* [What the task asks] Each record must be printed exactly as given.

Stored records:
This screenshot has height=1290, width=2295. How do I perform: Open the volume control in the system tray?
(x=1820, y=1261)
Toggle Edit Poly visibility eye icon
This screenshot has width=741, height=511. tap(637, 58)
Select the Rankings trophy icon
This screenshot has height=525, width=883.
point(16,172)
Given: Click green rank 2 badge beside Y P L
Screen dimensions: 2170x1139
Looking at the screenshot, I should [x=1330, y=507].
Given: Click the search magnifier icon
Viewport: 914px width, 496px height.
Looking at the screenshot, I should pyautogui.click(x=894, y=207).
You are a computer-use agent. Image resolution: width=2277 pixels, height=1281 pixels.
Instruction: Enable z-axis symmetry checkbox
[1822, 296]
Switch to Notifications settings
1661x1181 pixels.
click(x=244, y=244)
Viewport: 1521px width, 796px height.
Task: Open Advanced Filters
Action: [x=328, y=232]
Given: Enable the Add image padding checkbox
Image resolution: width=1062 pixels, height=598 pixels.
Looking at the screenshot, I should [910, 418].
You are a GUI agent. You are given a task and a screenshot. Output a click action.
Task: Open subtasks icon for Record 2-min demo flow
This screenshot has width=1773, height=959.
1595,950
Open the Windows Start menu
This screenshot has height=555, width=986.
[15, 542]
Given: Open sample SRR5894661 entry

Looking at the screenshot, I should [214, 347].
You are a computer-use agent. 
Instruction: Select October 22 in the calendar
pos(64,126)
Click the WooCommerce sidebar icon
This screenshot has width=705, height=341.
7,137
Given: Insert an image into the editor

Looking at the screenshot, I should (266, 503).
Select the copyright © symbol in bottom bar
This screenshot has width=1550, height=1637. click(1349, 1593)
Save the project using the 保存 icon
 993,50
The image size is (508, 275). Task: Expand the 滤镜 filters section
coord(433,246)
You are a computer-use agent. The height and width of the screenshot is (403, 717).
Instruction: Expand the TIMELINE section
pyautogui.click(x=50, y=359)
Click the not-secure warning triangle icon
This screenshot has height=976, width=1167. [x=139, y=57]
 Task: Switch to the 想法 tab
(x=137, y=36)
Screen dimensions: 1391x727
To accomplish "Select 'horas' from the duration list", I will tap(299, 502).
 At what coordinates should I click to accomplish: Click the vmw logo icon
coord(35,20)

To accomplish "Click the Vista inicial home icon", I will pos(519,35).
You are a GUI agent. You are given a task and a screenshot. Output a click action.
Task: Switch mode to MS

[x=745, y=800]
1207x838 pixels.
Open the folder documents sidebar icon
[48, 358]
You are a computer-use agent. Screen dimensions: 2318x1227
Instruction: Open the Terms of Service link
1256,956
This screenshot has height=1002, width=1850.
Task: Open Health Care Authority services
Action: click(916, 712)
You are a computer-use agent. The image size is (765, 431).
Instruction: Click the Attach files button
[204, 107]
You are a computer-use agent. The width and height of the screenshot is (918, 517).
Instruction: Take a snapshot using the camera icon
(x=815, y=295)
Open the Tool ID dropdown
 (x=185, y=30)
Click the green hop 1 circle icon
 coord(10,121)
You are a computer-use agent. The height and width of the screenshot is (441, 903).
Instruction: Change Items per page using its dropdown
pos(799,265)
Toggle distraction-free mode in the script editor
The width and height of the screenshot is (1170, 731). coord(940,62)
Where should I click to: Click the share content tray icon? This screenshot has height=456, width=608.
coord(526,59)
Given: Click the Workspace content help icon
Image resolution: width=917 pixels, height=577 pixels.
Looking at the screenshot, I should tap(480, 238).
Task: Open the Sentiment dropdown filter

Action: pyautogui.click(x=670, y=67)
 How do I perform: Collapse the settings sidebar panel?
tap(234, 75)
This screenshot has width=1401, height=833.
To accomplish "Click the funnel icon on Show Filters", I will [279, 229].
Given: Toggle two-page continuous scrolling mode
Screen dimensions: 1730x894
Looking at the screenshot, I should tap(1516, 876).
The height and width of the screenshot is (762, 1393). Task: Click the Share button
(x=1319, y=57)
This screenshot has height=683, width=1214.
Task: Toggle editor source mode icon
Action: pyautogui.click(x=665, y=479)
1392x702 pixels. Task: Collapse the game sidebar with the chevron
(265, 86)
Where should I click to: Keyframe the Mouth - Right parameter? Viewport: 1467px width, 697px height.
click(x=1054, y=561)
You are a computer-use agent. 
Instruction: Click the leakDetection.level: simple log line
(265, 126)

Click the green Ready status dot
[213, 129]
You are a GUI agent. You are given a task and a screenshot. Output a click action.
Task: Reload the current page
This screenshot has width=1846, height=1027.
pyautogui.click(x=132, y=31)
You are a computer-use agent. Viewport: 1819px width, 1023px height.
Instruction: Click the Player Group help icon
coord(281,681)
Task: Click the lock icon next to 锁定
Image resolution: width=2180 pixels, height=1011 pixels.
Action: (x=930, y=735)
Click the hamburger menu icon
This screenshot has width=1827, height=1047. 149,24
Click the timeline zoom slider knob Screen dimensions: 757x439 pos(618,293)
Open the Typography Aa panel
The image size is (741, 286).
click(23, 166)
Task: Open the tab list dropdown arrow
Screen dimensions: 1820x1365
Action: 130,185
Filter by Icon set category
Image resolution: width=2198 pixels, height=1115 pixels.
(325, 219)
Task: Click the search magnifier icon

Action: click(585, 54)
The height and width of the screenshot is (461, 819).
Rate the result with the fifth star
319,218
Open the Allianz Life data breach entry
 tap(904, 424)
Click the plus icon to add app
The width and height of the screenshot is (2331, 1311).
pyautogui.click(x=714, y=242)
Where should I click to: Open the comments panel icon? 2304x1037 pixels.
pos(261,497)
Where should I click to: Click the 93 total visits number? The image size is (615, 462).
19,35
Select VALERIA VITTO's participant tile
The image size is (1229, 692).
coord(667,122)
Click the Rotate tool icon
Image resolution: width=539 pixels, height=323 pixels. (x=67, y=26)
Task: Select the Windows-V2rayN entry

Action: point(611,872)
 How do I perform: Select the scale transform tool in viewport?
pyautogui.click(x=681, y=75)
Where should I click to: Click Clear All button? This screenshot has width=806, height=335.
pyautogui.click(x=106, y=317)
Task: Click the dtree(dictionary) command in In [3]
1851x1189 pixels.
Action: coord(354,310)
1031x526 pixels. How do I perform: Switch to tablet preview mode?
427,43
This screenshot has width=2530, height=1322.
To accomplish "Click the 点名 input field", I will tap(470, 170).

* [Solution for this problem]
This screenshot has height=1290, width=2295. How do I perform: Open the volume control in the system tray?
(x=1820, y=1261)
Toggle Edit Poly visibility eye icon
This screenshot has width=741, height=511. tap(637, 58)
Select the Rankings trophy icon
This screenshot has height=525, width=883.
point(16,172)
Given: Click green rank 2 badge beside Y P L
Screen dimensions: 2170x1139
Looking at the screenshot, I should [x=1330, y=507].
Given: Click the search magnifier icon
Viewport: 914px width, 496px height.
Looking at the screenshot, I should pyautogui.click(x=894, y=207).
You are a computer-use agent. Image resolution: width=2277 pixels, height=1281 pixels.
Instruction: Enable z-axis symmetry checkbox
[1822, 296]
Switch to Notifications settings
1661x1181 pixels.
click(x=244, y=244)
Viewport: 1521px width, 796px height.
Task: Open Advanced Filters
Action: [x=328, y=232]
Given: Enable the Add image padding checkbox
Image resolution: width=1062 pixels, height=598 pixels.
Looking at the screenshot, I should [910, 418].
You are a GUI agent. You are given a task and a screenshot. Output a click action.
Task: Open subtasks icon for Record 2-min demo flow
This screenshot has width=1773, height=959.
1595,950
Open the Windows Start menu
This screenshot has height=555, width=986.
[15, 542]
Given: Open sample SRR5894661 entry

Looking at the screenshot, I should [214, 347].
You are a computer-use agent. 
Instruction: Select October 22 in the calendar
pos(64,126)
Click the WooCommerce sidebar icon
This screenshot has width=705, height=341.
7,137
Given: Insert an image into the editor

Looking at the screenshot, I should (266, 503).
Select the copyright © symbol in bottom bar
This screenshot has width=1550, height=1637. click(1349, 1593)
Save the project using the 保存 icon
 993,50
The image size is (508, 275). Task: Expand the 滤镜 filters section
coord(433,246)
You are a computer-use agent. The height and width of the screenshot is (403, 717).
Instruction: Expand the TIMELINE section
pyautogui.click(x=50, y=359)
Click the not-secure warning triangle icon
This screenshot has height=976, width=1167. [x=139, y=57]
 Task: Switch to the 想法 tab
(x=137, y=36)
Screen dimensions: 1391x727
To accomplish "Select 'horas' from the duration list", I will tap(299, 502).
 At what coordinates should I click to accomplish: Click the vmw logo icon
coord(35,20)

To accomplish "Click the Vista inicial home icon", I will pos(519,35).
You are a GUI agent. You are given a task and a screenshot. Output a click action.
Task: Switch mode to MS

[x=745, y=800]
1207x838 pixels.
Open the folder documents sidebar icon
[48, 358]
You are a computer-use agent. Screen dimensions: 2318x1227
Instruction: Open the Terms of Service link
1256,956
This screenshot has height=1002, width=1850.
Task: Open Health Care Authority services
Action: click(916, 712)
You are a computer-use agent. The image size is (765, 431).
Instruction: Click the Attach files button
[204, 107]
You are a computer-use agent. The width and height of the screenshot is (918, 517).
Instruction: Take a snapshot using the camera icon
(x=815, y=295)
Open the Tool ID dropdown
 (x=185, y=30)
Click the green hop 1 circle icon
 coord(10,121)
You are a computer-use agent. The height and width of the screenshot is (441, 903).
Instruction: Change Items per page using its dropdown
pos(799,265)
Toggle distraction-free mode in the script editor
The width and height of the screenshot is (1170, 731). coord(940,62)
Where should I click to: Click the share content tray icon? This screenshot has height=456, width=608.
coord(526,59)
Given: Click the Workspace content help icon
Image resolution: width=917 pixels, height=577 pixels.
Looking at the screenshot, I should tap(480, 238).
Task: Open the Sentiment dropdown filter

Action: pyautogui.click(x=670, y=67)
 How do I perform: Collapse the settings sidebar panel?
tap(234, 75)
This screenshot has width=1401, height=833.
To accomplish "Click the funnel icon on Show Filters", I will [279, 229].
Given: Toggle two-page continuous scrolling mode
Screen dimensions: 1730x894
Looking at the screenshot, I should tap(1516, 876).
The height and width of the screenshot is (762, 1393). Task: Click the Share button
(x=1319, y=57)
This screenshot has height=683, width=1214.
Task: Toggle editor source mode icon
Action: pyautogui.click(x=665, y=479)
1392x702 pixels. Task: Collapse the game sidebar with the chevron
(265, 86)
Where should I click to: Keyframe the Mouth - Right parameter? Viewport: 1467px width, 697px height.
click(x=1054, y=561)
You are a computer-use agent. 
Instruction: Click the leakDetection.level: simple log line
(265, 126)

Click the green Ready status dot
[213, 129]
You are a GUI agent. You are given a task and a screenshot. Output a click action.
Task: Reload the current page
This screenshot has width=1846, height=1027.
pyautogui.click(x=132, y=31)
You are a computer-use agent. Viewport: 1819px width, 1023px height.
Instruction: Click the Player Group help icon
coord(281,681)
Task: Click the lock icon next to 锁定
Image resolution: width=2180 pixels, height=1011 pixels.
Action: (x=930, y=735)
Click the hamburger menu icon
This screenshot has width=1827, height=1047. 149,24
Click the timeline zoom slider knob Screen dimensions: 757x439 pos(618,293)
Open the Typography Aa panel
The image size is (741, 286).
click(23, 166)
Task: Open the tab list dropdown arrow
Screen dimensions: 1820x1365
Action: 130,185
Filter by Icon set category
Image resolution: width=2198 pixels, height=1115 pixels.
(325, 219)
Task: Click the search magnifier icon

Action: click(585, 54)
The height and width of the screenshot is (461, 819).
Rate the result with the fifth star
319,218
Open the Allianz Life data breach entry
 tap(904, 424)
Click the plus icon to add app
The width and height of the screenshot is (2331, 1311).
pyautogui.click(x=714, y=242)
Where should I click to: Open the comments panel icon? 2304x1037 pixels.
pos(261,497)
Where should I click to: Click the 93 total visits number? The image size is (615, 462).
19,35
Select VALERIA VITTO's participant tile
The image size is (1229, 692).
coord(667,122)
Click the Rotate tool icon
Image resolution: width=539 pixels, height=323 pixels. (x=67, y=26)
Task: Select the Windows-V2rayN entry

Action: point(611,872)
 How do I perform: Select the scale transform tool in viewport?
pyautogui.click(x=681, y=75)
Where should I click to: Click Clear All button? This screenshot has width=806, height=335.
pyautogui.click(x=106, y=317)
Task: Click the dtree(dictionary) command in In [3]
1851x1189 pixels.
Action: coord(354,310)
1031x526 pixels. How do I perform: Switch to tablet preview mode?
427,43
This screenshot has width=2530, height=1322.
To accomplish "Click the 点名 input field", I will tap(470, 170).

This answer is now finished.